| Directive |
Repeat the lines below word for word, leaving out the pictures.

(Entries on locating words and elements)

────

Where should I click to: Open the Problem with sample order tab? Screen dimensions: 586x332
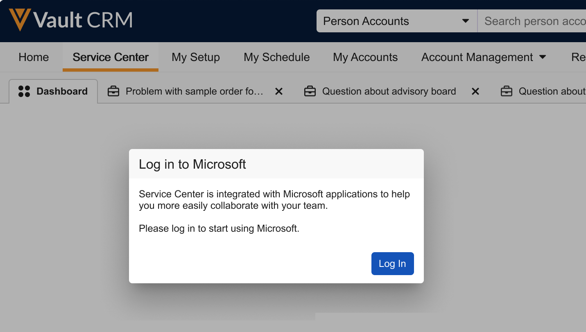194,91
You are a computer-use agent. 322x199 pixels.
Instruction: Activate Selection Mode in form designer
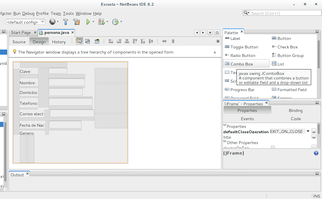80,42
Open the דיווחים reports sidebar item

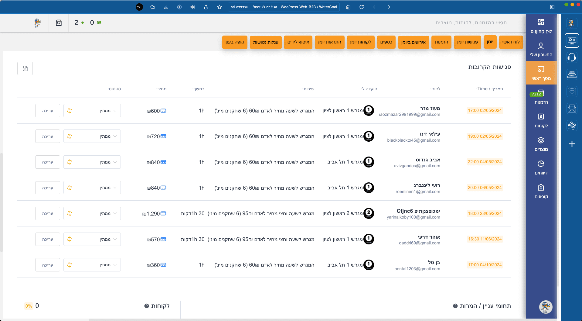pyautogui.click(x=541, y=168)
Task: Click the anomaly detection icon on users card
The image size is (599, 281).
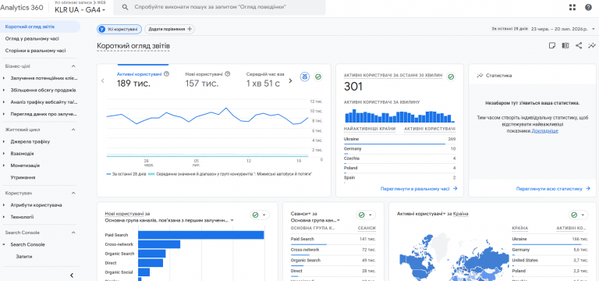Action: point(304,76)
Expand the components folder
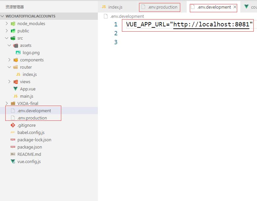This screenshot has height=201, width=257. [10, 60]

────

| Worked answer |
Where should I click to: Open the Problem with sample order tab? Screen dimensions: 586x332
194,91
You are a computer-use agent. 322x199 pixels.
Instruction: Activate Selection Mode in form designer
80,42
Open the דיווחים reports sidebar item

pyautogui.click(x=541, y=168)
Task: Click the anomaly detection icon on users card
The image size is (599, 281).
Action: point(304,76)
Expand the components folder
This screenshot has height=201, width=257. [10, 60]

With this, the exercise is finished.